EXERCISE – Filter the entries for the word "selector". Copy each line that has it.

SUPPLIED DATA –
********************

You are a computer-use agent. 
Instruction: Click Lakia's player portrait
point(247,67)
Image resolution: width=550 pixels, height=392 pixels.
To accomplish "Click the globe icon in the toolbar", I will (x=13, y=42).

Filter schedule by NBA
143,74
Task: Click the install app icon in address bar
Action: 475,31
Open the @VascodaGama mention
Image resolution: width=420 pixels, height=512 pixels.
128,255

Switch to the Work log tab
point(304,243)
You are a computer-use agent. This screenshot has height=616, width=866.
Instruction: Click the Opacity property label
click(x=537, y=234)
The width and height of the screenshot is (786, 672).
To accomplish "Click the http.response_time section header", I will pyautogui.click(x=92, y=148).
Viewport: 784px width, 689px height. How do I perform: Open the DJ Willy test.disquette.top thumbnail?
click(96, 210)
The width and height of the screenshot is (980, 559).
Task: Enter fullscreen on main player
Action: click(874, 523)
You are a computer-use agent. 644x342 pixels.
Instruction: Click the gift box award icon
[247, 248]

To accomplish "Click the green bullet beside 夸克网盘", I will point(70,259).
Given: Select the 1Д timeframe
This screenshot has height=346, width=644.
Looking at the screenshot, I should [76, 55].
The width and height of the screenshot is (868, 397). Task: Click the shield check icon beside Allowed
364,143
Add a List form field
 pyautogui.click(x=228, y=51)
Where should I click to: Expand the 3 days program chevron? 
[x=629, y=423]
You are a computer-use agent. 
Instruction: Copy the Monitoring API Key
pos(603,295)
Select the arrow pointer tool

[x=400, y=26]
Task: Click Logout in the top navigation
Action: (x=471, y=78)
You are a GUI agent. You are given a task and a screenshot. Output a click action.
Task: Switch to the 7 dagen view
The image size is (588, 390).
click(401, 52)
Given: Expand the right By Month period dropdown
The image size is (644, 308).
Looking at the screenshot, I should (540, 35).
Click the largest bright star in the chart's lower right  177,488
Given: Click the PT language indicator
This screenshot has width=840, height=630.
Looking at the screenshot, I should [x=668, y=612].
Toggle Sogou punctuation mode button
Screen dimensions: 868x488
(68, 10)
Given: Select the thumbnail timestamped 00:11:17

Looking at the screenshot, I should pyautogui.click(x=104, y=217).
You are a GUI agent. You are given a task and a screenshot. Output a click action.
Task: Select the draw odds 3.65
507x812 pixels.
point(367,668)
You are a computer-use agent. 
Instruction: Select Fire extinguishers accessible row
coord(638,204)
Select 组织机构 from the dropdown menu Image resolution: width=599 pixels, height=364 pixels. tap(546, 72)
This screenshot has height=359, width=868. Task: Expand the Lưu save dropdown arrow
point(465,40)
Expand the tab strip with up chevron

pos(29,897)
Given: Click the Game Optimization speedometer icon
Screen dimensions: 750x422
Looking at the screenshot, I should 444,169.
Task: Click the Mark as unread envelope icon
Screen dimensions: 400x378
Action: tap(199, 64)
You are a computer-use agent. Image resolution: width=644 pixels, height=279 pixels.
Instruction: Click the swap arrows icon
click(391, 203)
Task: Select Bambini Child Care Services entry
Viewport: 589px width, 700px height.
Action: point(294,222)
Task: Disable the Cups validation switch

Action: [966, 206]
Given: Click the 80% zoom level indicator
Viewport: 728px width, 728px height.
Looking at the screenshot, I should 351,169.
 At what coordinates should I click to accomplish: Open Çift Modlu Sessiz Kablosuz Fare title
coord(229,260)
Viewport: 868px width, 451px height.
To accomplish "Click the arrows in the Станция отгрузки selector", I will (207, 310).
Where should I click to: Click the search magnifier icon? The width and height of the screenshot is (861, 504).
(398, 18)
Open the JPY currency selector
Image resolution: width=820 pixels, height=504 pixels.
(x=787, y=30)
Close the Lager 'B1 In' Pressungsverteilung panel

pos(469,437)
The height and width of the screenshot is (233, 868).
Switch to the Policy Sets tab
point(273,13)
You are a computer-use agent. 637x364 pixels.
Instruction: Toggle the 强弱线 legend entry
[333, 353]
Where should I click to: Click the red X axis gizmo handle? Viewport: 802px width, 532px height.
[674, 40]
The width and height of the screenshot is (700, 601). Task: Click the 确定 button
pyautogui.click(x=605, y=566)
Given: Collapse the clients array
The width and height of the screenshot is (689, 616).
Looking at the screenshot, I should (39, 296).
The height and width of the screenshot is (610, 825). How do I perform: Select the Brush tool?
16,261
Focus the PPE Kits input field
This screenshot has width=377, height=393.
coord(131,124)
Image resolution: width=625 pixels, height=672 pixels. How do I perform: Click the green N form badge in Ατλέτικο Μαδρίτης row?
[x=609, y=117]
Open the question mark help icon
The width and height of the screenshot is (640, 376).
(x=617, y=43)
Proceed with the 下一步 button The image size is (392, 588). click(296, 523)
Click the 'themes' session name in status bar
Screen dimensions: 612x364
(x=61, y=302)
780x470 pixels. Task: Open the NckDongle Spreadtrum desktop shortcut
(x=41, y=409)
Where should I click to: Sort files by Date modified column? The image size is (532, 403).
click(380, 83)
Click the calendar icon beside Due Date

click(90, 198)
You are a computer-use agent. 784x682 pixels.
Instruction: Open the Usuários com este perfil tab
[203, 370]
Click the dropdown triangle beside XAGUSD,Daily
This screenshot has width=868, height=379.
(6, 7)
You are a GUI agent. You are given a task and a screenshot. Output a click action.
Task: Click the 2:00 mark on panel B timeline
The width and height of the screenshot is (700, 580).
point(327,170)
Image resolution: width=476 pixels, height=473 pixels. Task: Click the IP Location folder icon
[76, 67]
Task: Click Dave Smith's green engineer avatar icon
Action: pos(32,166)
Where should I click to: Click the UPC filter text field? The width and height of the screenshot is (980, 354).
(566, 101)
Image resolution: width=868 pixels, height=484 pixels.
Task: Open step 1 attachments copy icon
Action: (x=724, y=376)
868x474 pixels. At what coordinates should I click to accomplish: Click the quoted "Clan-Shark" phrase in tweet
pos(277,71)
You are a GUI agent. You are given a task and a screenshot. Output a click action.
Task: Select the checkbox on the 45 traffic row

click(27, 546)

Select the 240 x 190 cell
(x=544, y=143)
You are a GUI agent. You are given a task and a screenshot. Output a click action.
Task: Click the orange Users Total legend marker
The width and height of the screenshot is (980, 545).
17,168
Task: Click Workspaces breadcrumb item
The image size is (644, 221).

********************

RESPONSE BOX –
To accomplish "Click the arrows in the Станция отгрузки selector", I will (207, 310).
Open the JPY currency selector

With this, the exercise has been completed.